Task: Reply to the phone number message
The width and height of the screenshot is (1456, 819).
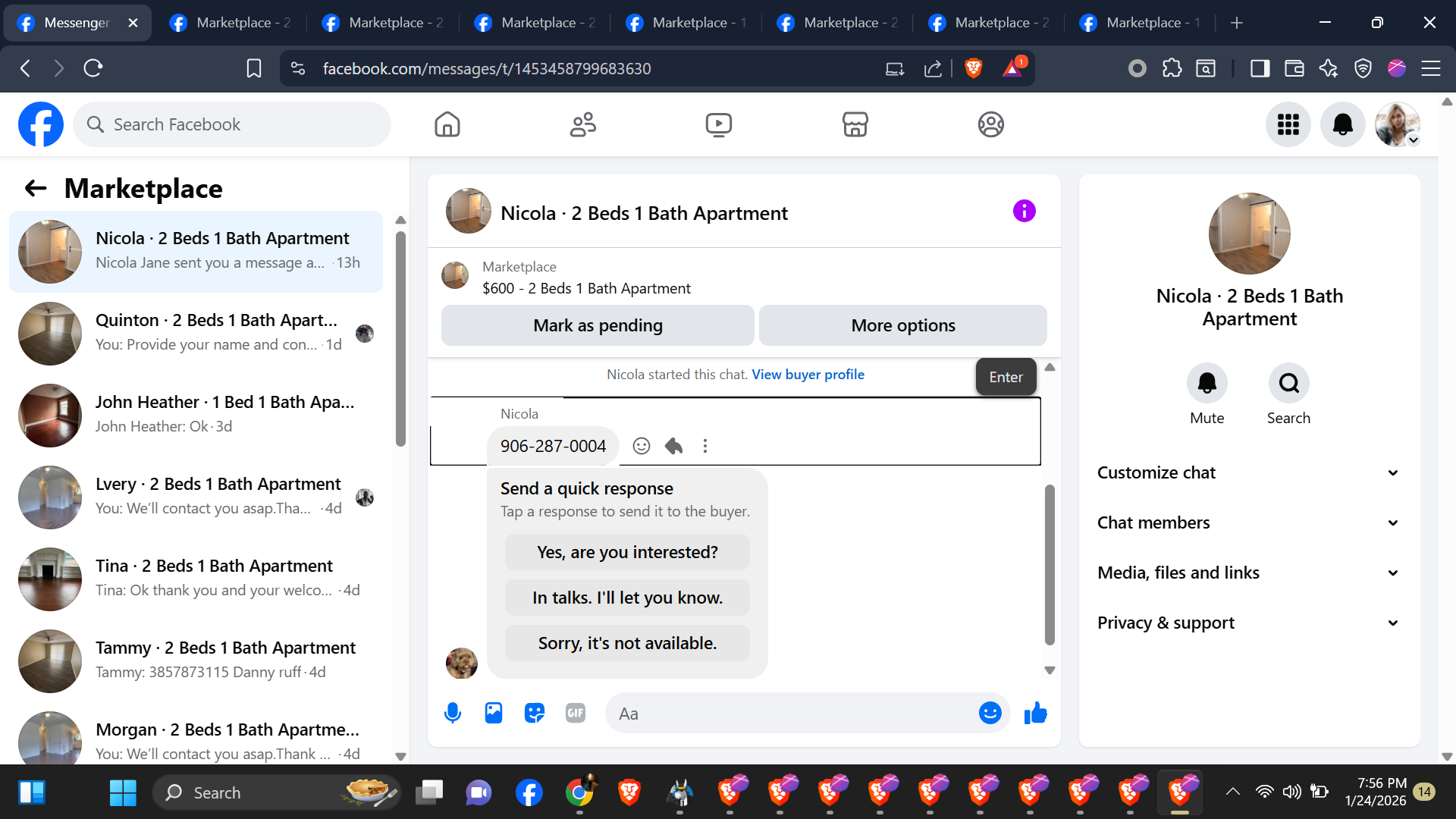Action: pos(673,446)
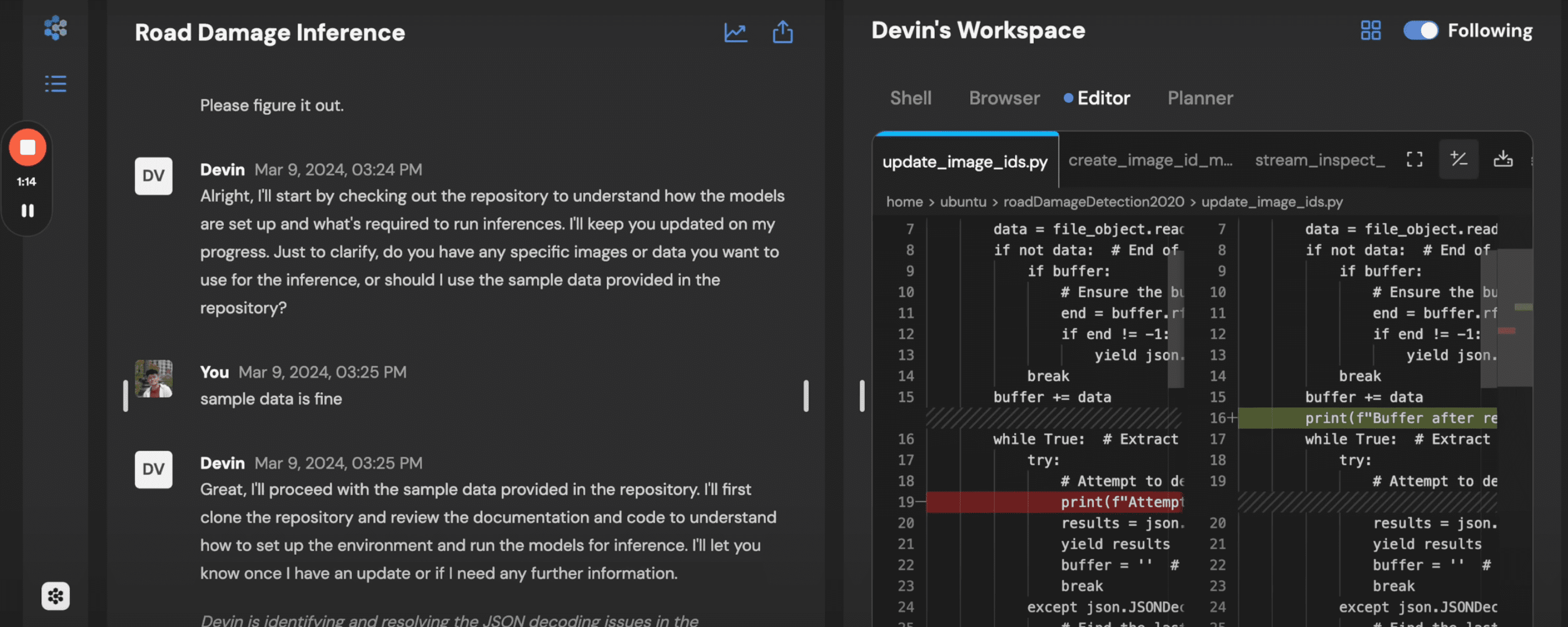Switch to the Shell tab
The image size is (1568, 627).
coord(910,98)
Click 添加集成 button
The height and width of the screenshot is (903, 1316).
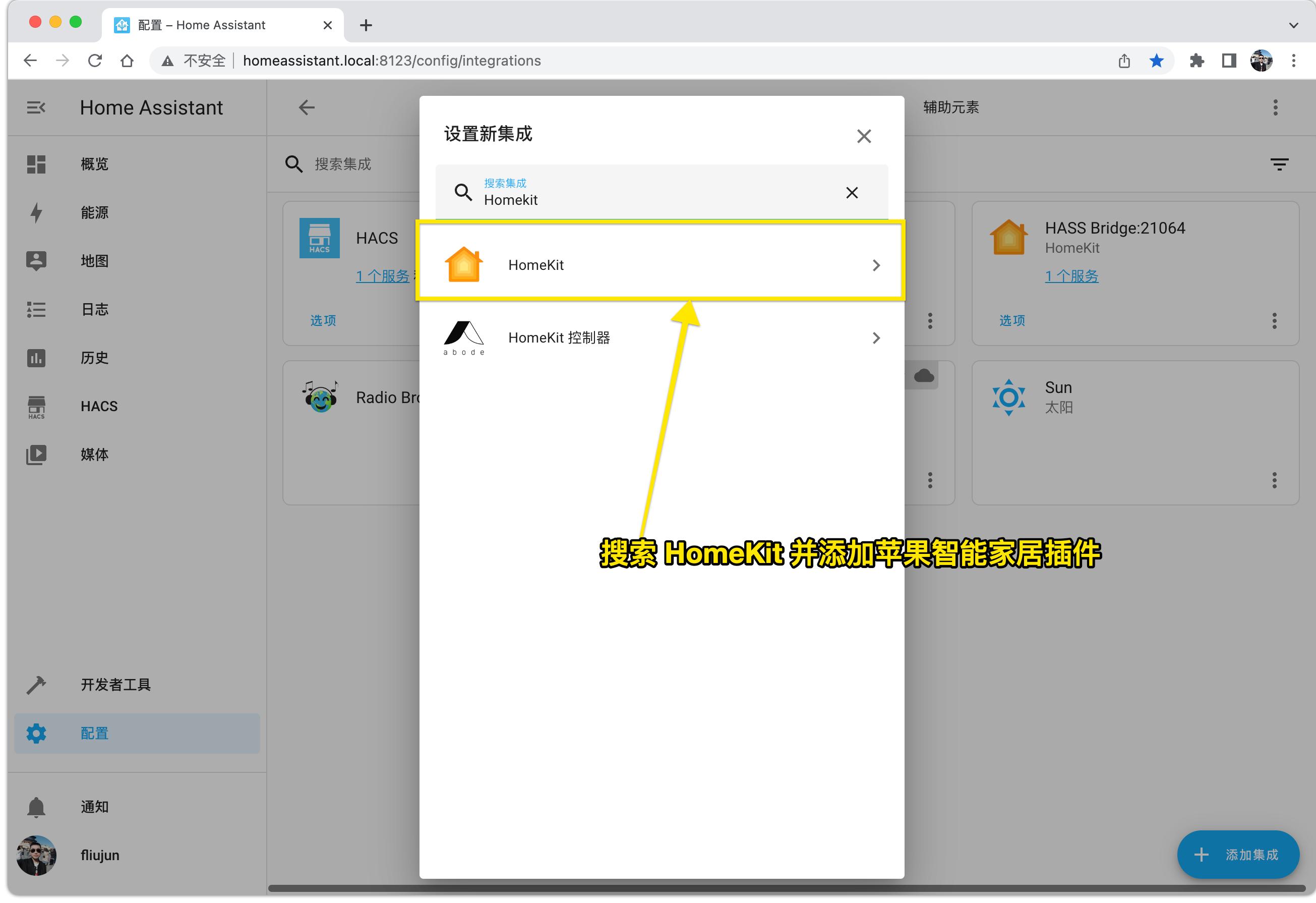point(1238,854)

======

(Aim of the exercise): The records above must be output exactly, except for the pictures.

(Exercise output):
Task: Reply to the phone number message
The width and height of the screenshot is (1456, 819).
Action: pos(673,446)
Switch to the Shell tab
The image size is (1568, 627).
coord(910,98)
Click 添加集成 button
The height and width of the screenshot is (903, 1316).
point(1238,854)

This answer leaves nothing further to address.